Not all structure beautiful, nor all beauty structural.
An artist may be kept true to his style either by ignorance of all others or by love of his own. This fidelity is a condition of progress. When he has learned to appreciate whatever is æsthetically appreciable in his problem, he can go on to refine his construction, to ennoble, and finally to decorate it. As fish, flesh, and fowl have specific forms, each more or less beautiful and adorned, so every necessary structure has its specific character and its essential associations. Taking his cue from these, an artist may experiment freely; he may emphasise the structure in the classic manner and turn its lines into ornament, adding only what may help to complete and unite its suggestions. This puritanism in design is rightly commended, but its opposite may be admirable too. We may admit that nudity is the right garment for the gods, but it would hardly serve the interests of beauty to legislate that all mortals should always go naked. The veil that conceals natural imperfections may have a perfection of its own. Maxims in art are pernicious; beauty is here the only commandment. And beauty is a free natural gift. When it has appeared, we may perceive that its influence is rational, since it both expresses and fosters a harmony of impressions and impulses in the soul; but to take any mechanism whatever, and merely because it is actual or necessary to insist that it is worth exhibiting, and that by divine decree it shall be pronounced beautiful, is to be quite at sea in moral philosophy.
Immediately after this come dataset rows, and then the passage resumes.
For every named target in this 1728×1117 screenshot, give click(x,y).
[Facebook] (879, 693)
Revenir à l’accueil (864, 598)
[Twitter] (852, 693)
Beauty is adventitious, occasional, incidental, in human products no less than in nature. Works of art are automatic figments which nature fashions through man. It is impossible they should be wholly beautiful, as it is impossible that they should offer no foothold or seed-plot for beauty at all. Beauty is everywhere potential and in a way pervasive because existence itself presupposes a modicum of harmony, first within the thing and then between the thing and its environment. Of this environment the observer’s senses are in this case an important part. Man can with difficulty maintain senses quite out of key with the stimuli furnished by the outer world. They would then be useless burdens to his organism. On the other side, even artificial structures must be somehow geometrical or proportional, because only such structures hold physically together. Objects that are to be esteemed by man must further possess or acquire some function in his economy; otherwise they would not be noticed nor be so defined as to be recognisable. Out of these physical necessities beauty may grow; but an adjustment must first take place between the material stimulus and the sense it affects. Beauty is something spiritual and, being such, it rests not on the material constitution of each existence taken apart, but on their conspiring ideally together, so that each furthers the other’s endeavour. Structure by itself is no more beautiful than existence by itself is good. They are only potentialities or conditions of excellence.